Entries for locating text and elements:
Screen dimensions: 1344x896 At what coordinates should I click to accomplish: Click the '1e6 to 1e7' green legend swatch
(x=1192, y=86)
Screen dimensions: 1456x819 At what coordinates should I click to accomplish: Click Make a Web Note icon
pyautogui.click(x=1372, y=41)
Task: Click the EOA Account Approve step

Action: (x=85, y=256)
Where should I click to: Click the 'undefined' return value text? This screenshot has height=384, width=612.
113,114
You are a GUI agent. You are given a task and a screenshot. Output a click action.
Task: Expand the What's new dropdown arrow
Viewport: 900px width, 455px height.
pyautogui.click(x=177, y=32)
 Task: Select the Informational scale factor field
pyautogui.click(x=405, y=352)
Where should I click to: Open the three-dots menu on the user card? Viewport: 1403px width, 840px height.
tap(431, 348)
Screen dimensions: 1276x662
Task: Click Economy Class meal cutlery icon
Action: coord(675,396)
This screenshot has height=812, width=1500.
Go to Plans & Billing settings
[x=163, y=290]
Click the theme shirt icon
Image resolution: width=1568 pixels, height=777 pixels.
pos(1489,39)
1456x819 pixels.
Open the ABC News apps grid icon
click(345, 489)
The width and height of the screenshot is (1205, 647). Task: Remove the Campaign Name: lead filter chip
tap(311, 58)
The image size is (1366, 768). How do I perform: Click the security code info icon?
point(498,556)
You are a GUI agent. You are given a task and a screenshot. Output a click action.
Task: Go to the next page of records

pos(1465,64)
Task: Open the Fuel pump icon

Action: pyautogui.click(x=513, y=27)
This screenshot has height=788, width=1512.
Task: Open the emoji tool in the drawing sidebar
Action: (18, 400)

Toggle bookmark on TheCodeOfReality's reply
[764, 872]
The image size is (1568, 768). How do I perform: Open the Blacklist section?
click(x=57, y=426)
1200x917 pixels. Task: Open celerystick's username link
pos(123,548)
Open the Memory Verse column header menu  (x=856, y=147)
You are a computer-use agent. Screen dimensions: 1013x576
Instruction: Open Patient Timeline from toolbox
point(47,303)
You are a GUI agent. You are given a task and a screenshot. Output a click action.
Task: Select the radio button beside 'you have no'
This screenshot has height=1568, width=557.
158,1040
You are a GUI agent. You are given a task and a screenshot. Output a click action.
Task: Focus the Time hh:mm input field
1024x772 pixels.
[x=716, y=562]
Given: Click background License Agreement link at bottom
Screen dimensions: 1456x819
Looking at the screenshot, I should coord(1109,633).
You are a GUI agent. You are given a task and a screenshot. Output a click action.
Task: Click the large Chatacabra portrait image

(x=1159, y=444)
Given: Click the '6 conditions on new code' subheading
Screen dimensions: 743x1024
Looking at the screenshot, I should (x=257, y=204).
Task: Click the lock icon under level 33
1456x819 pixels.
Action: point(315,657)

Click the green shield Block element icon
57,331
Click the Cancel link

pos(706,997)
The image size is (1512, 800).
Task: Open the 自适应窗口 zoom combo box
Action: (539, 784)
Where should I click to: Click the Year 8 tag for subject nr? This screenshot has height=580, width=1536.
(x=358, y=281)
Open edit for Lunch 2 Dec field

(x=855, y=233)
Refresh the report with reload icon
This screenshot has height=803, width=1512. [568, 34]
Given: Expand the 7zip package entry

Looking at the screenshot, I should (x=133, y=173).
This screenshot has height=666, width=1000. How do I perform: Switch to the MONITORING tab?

Written instruction
Copy every line of the entries above word for word.

Response
Screen dimensions: 1344x896 At what coordinates should I click to accomplish: Click the '1e6 to 1e7' green legend swatch
(x=1192, y=86)
Screen dimensions: 1456x819 At what coordinates should I click to accomplish: Click Make a Web Note icon
pyautogui.click(x=1372, y=41)
Task: Click the EOA Account Approve step

Action: (x=85, y=256)
Where should I click to: Click the 'undefined' return value text? This screenshot has height=384, width=612.
113,114
You are a GUI agent. You are given a task and a screenshot. Output a click action.
Task: Expand the What's new dropdown arrow
Viewport: 900px width, 455px height.
pyautogui.click(x=177, y=32)
 Task: Select the Informational scale factor field
pyautogui.click(x=405, y=352)
Where should I click to: Open the three-dots menu on the user card? Viewport: 1403px width, 840px height.
tap(431, 348)
Screen dimensions: 1276x662
Task: Click Economy Class meal cutlery icon
Action: coord(675,396)
This screenshot has height=812, width=1500.
Go to Plans & Billing settings
[x=163, y=290]
Click the theme shirt icon
Image resolution: width=1568 pixels, height=777 pixels.
pos(1489,39)
1456x819 pixels.
Open the ABC News apps grid icon
click(345, 489)
The width and height of the screenshot is (1205, 647). Task: Remove the Campaign Name: lead filter chip
tap(311, 58)
The image size is (1366, 768). How do I perform: Click the security code info icon?
point(498,556)
You are a GUI agent. You are given a task and a screenshot. Output a click action.
Task: Go to the next page of records

pos(1465,64)
Task: Open the Fuel pump icon

Action: pyautogui.click(x=513, y=27)
This screenshot has height=788, width=1512.
Task: Open the emoji tool in the drawing sidebar
Action: (18, 400)

Toggle bookmark on TheCodeOfReality's reply
[764, 872]
The image size is (1568, 768). How do I perform: Open the Blacklist section?
click(x=57, y=426)
1200x917 pixels. Task: Open celerystick's username link
pos(123,548)
Open the Memory Verse column header menu  (x=856, y=147)
You are a computer-use agent. Screen dimensions: 1013x576
Instruction: Open Patient Timeline from toolbox
point(47,303)
You are a GUI agent. You are given a task and a screenshot. Output a click action.
Task: Select the radio button beside 'you have no'
This screenshot has height=1568, width=557.
158,1040
You are a GUI agent. You are given a task and a screenshot. Output a click action.
Task: Focus the Time hh:mm input field
1024x772 pixels.
[x=716, y=562]
Given: Click background License Agreement link at bottom
Screen dimensions: 1456x819
Looking at the screenshot, I should coord(1109,633).
You are a GUI agent. You are given a task and a screenshot. Output a click action.
Task: Click the large Chatacabra portrait image

(x=1159, y=444)
Given: Click the '6 conditions on new code' subheading
Screen dimensions: 743x1024
Looking at the screenshot, I should (x=257, y=204).
Task: Click the lock icon under level 33
1456x819 pixels.
Action: point(315,657)

Click the green shield Block element icon
57,331
Click the Cancel link

pos(706,997)
The image size is (1512, 800).
Task: Open the 自适应窗口 zoom combo box
Action: (539, 784)
Where should I click to: Click the Year 8 tag for subject nr? This screenshot has height=580, width=1536.
(x=358, y=281)
Open edit for Lunch 2 Dec field

(x=855, y=233)
Refresh the report with reload icon
This screenshot has height=803, width=1512. [568, 34]
Given: Expand the 7zip package entry

Looking at the screenshot, I should (x=133, y=173).
This screenshot has height=666, width=1000. How do I perform: Switch to the MONITORING tab?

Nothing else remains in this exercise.